Theologically, Kennedy alternates between consistency with his Roman Catholicism and a kind of universalism that criticizes those who take their beliefs too literally and believe them with any kind of exclusivity. He describes the core of his beliefs as being Matthew 25 where Jesus tells his followers to feed the hungry, to give drink to the thirsty, to clothe the naked. “It’s enormously significant to me,” he says, “that the only description in the Bible about salvation is tied to one’s willingness to act on behalf of one’s fellow human beings. The ones who will be deprived of salvation–the sinners–are those who’ve turned away from their fellow man. People responsive to the great human condition, and who’ve tried to alleviate its misery–these will be the ones who join Christ in Paradise.” Of course to suggest that the people who will enjoy Paradise are those who through their own efforts make themselves worthy is a rash misreading of the Bible.

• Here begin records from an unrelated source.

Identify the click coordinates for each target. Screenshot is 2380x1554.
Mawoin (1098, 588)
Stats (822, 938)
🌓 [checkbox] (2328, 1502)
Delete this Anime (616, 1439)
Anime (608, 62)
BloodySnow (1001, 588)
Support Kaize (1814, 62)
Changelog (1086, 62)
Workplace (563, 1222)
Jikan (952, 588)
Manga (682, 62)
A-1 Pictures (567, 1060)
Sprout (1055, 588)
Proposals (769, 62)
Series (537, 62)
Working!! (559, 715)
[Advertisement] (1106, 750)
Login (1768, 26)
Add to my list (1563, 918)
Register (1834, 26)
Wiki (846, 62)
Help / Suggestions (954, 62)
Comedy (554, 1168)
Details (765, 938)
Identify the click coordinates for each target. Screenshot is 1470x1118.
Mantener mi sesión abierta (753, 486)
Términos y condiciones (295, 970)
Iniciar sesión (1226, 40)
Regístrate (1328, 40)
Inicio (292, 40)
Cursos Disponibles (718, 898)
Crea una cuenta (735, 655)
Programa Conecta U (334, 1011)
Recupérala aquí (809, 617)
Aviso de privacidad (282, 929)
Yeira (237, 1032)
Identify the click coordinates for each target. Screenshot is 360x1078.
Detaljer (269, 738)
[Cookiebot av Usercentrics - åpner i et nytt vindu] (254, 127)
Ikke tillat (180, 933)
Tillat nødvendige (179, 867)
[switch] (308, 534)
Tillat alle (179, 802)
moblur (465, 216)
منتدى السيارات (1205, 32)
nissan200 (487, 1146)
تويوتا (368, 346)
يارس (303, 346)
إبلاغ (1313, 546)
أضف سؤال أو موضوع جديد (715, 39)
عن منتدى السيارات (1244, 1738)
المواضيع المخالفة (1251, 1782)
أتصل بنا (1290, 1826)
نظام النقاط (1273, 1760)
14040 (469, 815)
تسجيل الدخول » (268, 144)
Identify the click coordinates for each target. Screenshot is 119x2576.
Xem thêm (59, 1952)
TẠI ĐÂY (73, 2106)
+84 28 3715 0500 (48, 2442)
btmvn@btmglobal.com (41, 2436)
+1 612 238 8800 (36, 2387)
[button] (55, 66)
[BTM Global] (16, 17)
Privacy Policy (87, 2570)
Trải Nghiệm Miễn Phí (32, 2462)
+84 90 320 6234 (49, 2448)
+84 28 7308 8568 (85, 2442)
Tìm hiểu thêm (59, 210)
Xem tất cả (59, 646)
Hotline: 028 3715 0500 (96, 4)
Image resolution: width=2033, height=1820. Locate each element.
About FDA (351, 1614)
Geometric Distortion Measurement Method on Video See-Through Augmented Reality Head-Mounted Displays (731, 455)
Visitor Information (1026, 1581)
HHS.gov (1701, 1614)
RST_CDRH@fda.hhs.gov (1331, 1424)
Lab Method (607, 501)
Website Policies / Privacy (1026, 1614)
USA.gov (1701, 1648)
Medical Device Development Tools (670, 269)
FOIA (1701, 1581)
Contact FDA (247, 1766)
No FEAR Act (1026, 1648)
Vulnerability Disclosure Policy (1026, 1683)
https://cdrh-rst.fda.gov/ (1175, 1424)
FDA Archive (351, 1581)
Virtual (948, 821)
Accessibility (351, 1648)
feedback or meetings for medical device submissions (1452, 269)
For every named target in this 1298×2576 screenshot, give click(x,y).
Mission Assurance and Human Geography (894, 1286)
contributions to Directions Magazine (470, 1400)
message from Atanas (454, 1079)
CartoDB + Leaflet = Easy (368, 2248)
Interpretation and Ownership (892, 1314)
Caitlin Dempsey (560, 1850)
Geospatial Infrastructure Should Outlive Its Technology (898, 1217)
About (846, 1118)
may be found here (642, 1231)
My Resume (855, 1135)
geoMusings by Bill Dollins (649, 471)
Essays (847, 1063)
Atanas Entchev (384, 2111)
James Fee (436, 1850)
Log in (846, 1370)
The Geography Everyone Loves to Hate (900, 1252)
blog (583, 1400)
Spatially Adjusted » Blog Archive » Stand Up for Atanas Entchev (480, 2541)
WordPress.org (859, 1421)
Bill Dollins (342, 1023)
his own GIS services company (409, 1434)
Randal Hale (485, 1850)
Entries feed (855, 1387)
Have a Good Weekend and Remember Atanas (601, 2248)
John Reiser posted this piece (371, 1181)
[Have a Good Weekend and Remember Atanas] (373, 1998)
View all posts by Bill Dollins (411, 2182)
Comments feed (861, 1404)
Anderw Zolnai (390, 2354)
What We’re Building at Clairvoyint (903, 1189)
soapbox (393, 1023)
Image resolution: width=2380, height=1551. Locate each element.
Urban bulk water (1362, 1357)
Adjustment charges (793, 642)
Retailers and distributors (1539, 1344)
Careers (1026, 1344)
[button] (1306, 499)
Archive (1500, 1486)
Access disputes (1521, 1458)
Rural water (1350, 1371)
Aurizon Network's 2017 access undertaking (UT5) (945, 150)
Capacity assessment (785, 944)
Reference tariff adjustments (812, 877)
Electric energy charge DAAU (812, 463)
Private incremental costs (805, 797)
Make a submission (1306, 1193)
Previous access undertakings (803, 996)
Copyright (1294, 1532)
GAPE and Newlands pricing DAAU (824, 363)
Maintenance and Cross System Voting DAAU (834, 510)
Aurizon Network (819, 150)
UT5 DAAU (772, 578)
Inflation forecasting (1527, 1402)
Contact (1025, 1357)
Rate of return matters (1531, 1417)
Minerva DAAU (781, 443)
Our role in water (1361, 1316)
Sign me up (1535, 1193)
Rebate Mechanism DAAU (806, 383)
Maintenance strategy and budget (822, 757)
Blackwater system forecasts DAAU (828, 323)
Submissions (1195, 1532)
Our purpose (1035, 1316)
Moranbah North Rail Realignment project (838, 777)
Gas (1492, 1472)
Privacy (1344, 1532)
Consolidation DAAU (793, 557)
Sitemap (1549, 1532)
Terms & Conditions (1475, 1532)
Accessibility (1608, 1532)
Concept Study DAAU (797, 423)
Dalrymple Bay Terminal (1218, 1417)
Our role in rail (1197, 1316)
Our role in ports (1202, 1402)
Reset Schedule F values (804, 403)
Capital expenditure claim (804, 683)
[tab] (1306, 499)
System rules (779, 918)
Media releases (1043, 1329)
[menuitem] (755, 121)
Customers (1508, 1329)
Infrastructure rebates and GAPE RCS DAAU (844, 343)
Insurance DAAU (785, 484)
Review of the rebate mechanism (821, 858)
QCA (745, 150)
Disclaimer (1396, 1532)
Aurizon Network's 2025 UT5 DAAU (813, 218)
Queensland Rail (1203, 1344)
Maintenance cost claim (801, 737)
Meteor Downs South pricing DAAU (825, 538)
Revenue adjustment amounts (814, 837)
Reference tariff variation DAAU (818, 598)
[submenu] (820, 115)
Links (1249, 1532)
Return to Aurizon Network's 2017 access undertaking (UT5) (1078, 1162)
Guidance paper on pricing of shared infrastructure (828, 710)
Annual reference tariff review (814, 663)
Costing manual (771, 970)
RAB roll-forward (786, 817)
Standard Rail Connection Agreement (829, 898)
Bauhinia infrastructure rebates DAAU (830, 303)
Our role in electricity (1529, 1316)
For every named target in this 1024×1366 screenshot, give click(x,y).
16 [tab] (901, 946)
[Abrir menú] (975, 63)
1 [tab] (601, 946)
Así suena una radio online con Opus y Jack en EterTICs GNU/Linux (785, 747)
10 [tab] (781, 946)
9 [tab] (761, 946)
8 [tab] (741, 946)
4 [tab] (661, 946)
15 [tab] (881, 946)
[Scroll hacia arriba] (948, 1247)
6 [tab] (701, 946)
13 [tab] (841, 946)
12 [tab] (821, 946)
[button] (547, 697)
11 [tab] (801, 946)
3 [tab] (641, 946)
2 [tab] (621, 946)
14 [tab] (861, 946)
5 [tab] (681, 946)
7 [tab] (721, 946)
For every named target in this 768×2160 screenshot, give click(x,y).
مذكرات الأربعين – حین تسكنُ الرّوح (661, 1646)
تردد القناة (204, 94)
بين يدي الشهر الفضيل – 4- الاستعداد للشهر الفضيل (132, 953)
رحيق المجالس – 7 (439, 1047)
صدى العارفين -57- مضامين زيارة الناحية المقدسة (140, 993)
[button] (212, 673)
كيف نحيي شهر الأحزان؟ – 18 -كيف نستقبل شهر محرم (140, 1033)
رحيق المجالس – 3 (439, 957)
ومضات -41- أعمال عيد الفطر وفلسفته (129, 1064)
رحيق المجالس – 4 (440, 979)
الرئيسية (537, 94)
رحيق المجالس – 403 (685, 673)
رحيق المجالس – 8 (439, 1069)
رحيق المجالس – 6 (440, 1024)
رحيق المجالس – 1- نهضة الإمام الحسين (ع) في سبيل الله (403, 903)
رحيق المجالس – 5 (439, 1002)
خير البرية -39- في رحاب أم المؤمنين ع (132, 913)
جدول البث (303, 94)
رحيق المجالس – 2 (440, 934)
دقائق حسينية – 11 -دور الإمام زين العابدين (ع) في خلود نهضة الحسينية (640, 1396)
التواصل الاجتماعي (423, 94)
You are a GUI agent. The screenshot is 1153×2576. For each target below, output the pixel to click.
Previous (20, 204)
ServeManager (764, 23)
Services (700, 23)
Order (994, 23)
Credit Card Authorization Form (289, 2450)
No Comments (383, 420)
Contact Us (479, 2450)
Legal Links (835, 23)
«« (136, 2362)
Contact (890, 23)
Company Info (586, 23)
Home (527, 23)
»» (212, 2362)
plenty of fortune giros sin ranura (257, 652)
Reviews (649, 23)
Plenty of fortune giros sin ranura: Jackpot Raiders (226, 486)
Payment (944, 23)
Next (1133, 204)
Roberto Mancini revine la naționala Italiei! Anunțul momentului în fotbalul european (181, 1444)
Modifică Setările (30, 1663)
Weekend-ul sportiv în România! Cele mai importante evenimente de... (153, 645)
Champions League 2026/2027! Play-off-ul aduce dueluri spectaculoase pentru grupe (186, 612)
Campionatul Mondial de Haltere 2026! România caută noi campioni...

A hero to many Americans and a member of a family that is close to royalty as America comes, Ted Kennedy enjoyed a long career in the public eye. I suppose I may have been predisposed to struggle through the memoirs of a man whose ideology differed so vastly from my own. But even with that in mind I found this memoir disappointing. It seemed too proud, too self-focused, too easy. Kennedy eschewed harsh reality to describe the life he wants to be remembered for. Such is his right, I suppose. This may be Kennedy’s final word, but it is clearly not the last and definite word about him, his triumphs and his sins. History has a way of bringing such things to light.